STORED DATA START

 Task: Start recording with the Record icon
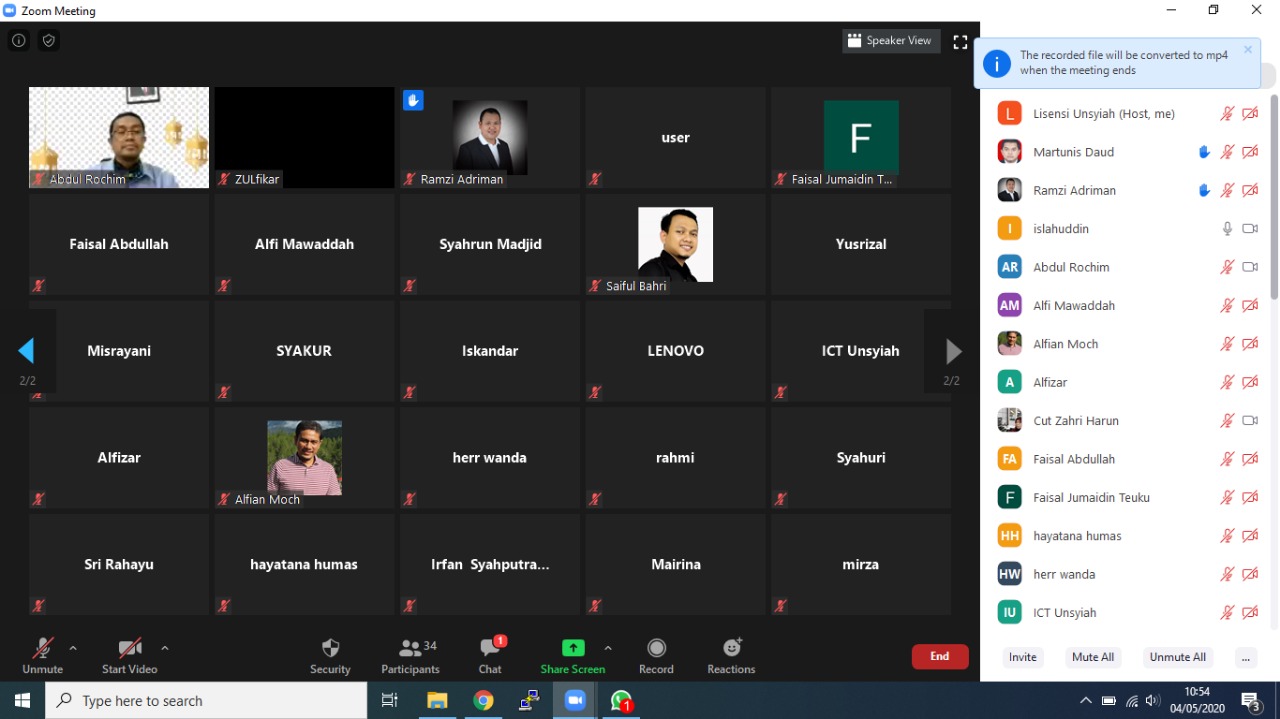pyautogui.click(x=656, y=648)
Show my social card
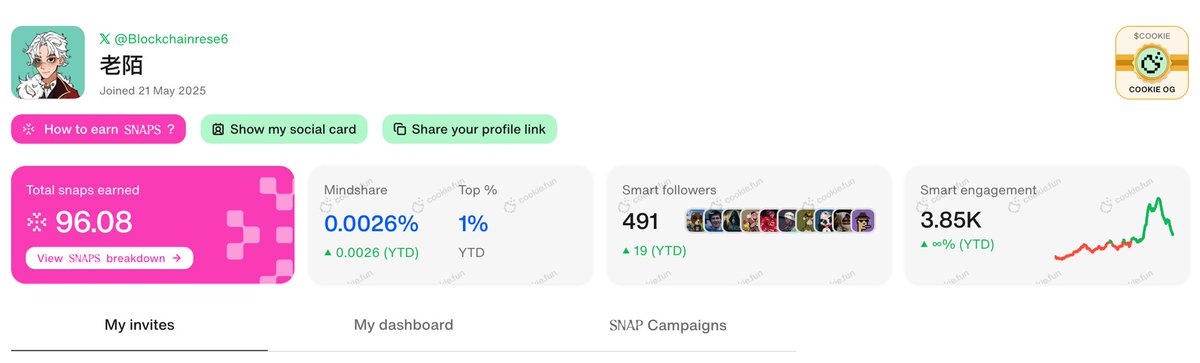This screenshot has width=1200, height=363. [284, 129]
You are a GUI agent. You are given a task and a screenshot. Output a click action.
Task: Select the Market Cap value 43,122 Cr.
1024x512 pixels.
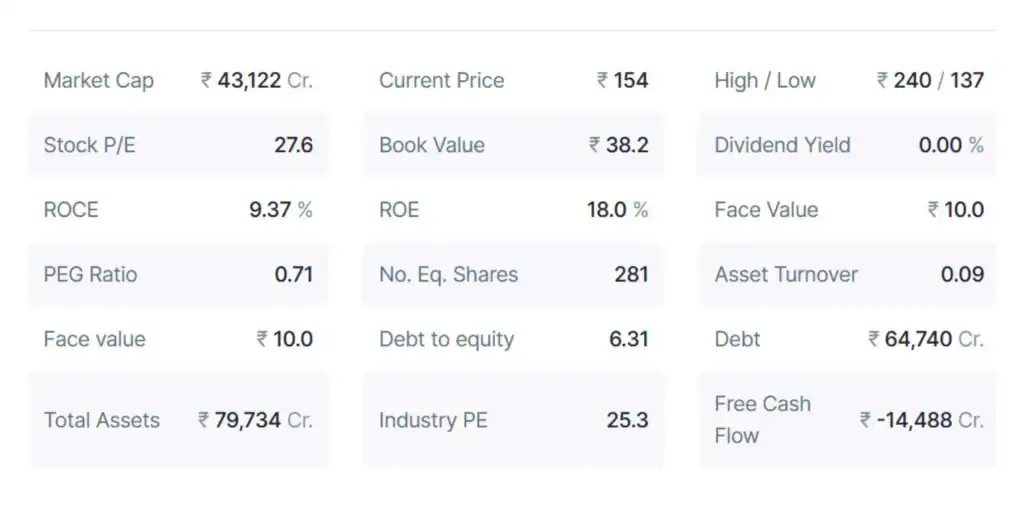(x=257, y=81)
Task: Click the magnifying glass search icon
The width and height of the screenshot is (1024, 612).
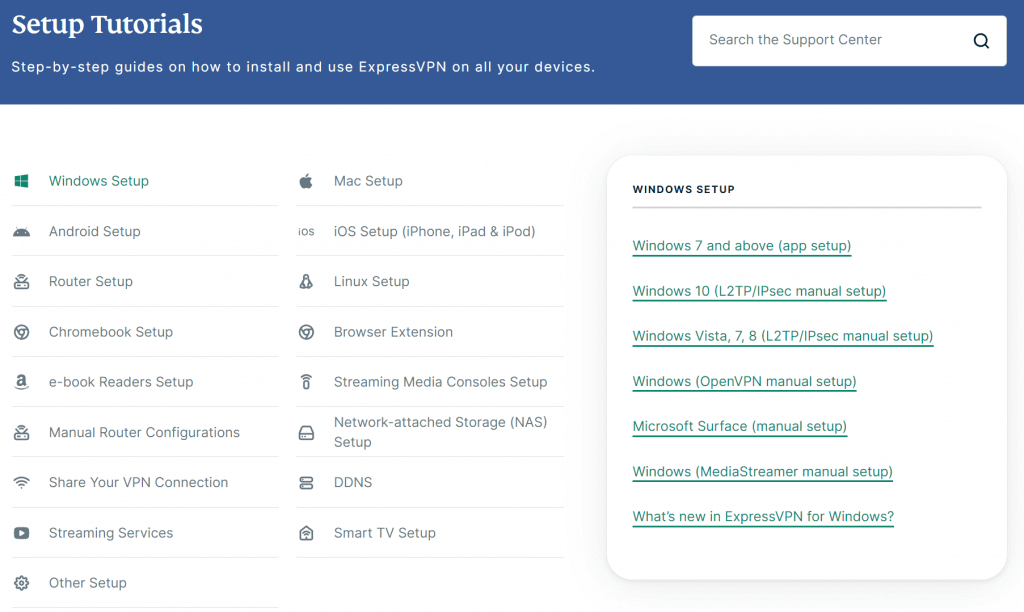Action: pos(981,40)
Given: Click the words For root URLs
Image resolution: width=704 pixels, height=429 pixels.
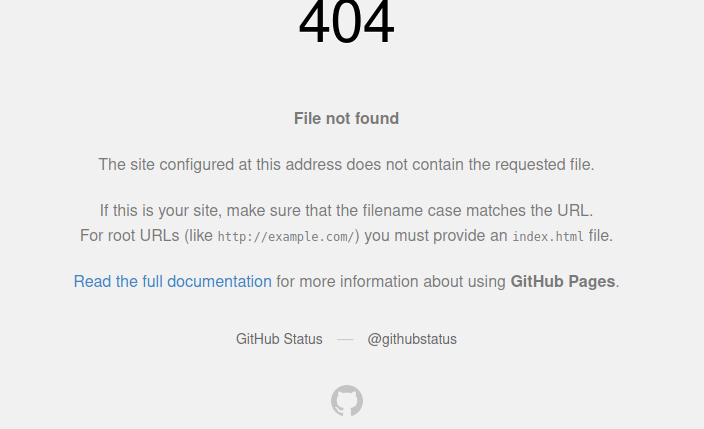Looking at the screenshot, I should tap(130, 236).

STORED DATA END

* _WHAT THE EXERCISE ASKS_
Above are records with pictures. Reproduce exactly only the lines from the line with "Task: Select the Market Cap value 43,122 Cr." through the line with "Given: Click the words For root URLs", both ends included, and leave the pictures out.

* _EXPECTED ANSWER_
Task: Select the Market Cap value 43,122 Cr.
1024x512 pixels.
(x=257, y=81)
Task: Click the magnifying glass search icon
The width and height of the screenshot is (1024, 612).
Action: pos(981,40)
Given: Click the words For root URLs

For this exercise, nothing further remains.